Jun 16, 2007

A Third of Americans Disagree with Themselves

I am finally getting around to commenting on this poll, but I will not dwell on high numbers of Americans who reject evolution (alas, I already know that) or the particularly high numbers of Republicans who do so (gee, whoda thunk). What caught my eye was this table:
(Scroll down if you see a big white space, I haven't figured out how to eliminate it.)




















































View of Evolution and View of Creationism
Numbers Represent % of Total Sample


View of Creationism


Definitely
true

Probably
true

Probably
false

Definitely
false

%

%

%

%

View of Evolution

Definitely true

3

1

2

11

Probably true

5

14

12

3

Probably false

6

8

1

1

Definitely false

24

3

*

1

* Less than 0.5%



I commend Gallup for publishing this 2-dimensional table. In press releases, pollsters rarely show data along more than one dimension at a time, which makes it difficult to discern any correlations. And there are some amazing finds in this table.

If you sum up the numbers in the four cells in the top left quadrant, you find that 23% of Americans say that both evolution and creationism are definitely or probably true. (Actually, Gallup states the fraction as 24%, probably correcting for rounding errors.) It is logically possible to disbelieve both (e. g., one can believe that non-divine space aliens brought us to Earth), and 3% of respondents took that position, but how do you believe both theories? Was the question asked in a way that presented them as compatible? Let's see:

Next, we'd like to ask about your views on two different explanations for the origin and development of life on earth. Do you think -- [ITEMS ROTATED] -- is -- [ROTATED: definitely true, probably true, probably false, (or) definitely false]?
A. Evolution, that is, the idea that human beings developed over millions of years from less advanced forms of life
B. Creationism, that is, the idea that God created human beings pretty much in their present form at one time within the last 10,000 years

While the question does leave a lot to be desired (introduction talks about the origins of life on earth, but both options mention the development of human beings), it is impossible to interpret the two options as logically compatible. You can't say both are true without violating the laws of logic. So, 24% of respondents made no sense!?

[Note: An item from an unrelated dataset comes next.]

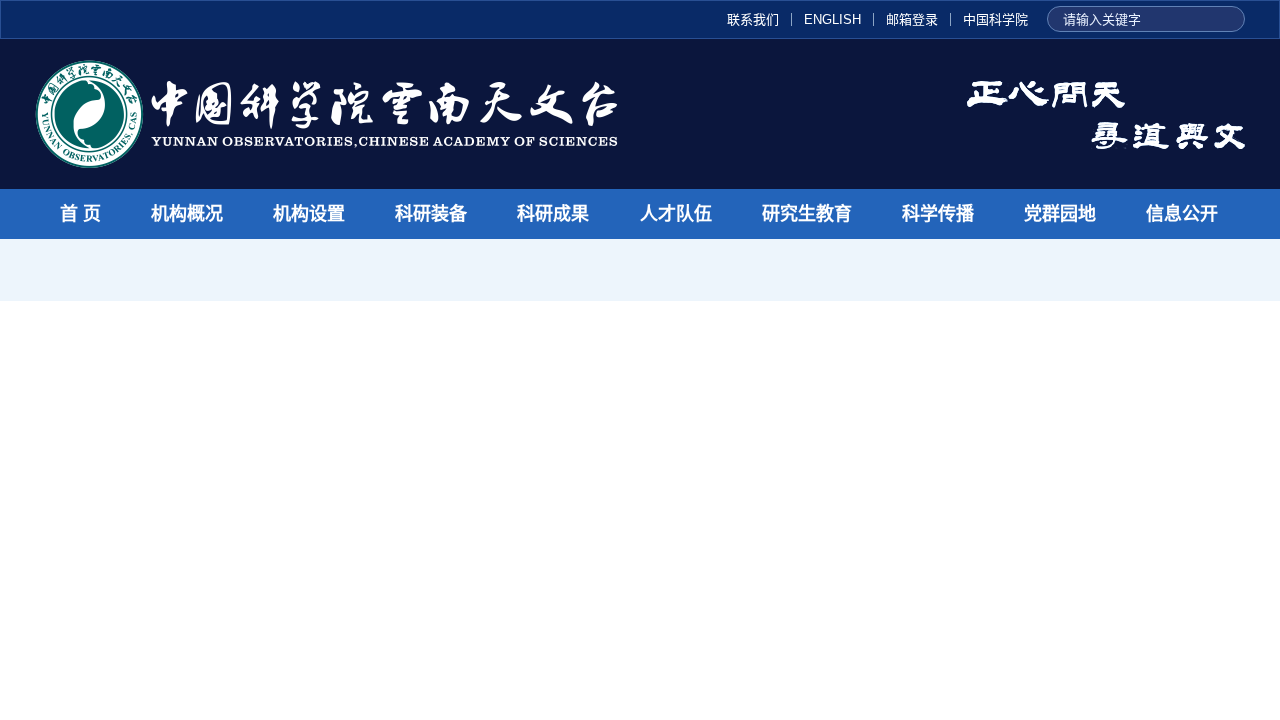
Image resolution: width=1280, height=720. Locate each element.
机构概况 (187, 214)
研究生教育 (807, 214)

It is worse than that, actually. If you consider one of the theories to be "definitely true", you must, logically, consider the other "definitely false". So everything above and to the left of the diagonal is logically inconsistent. That is 6 cells, not just 4, and the percentages add up to 31%. Almost a third of respondents couldn't answer the two questions without contradicting themselves!

Much to my chagrin, the evolutionists, as a whole, did no better in the logic department than the creationists: in both camps, about a third of "definitely true" supporters and more than half of the "probably true" supporters violated logic. Worse yet, as there are fewer "definitely true" evolutionists, the total percentage of logic violators is actually somewhat higher among evolutionists (49% to 45%).

What could be the reasons for such massive inconsistency?

Some people may genuinely contradict themselves, but I doubt that they account for a significant part of the 31% logically challenged.

A lot more people could have misunderstood the questions. Too much information may have been packed into those two questions, and a rather narrow version of creationism is described (young-earth creationism). A lot of people actually believe in both evolution and creation to some extent, just not in the variants described. (More about those people in a bit.) If they didn't listen to the questions past the first words, they might have thought they agreed with both.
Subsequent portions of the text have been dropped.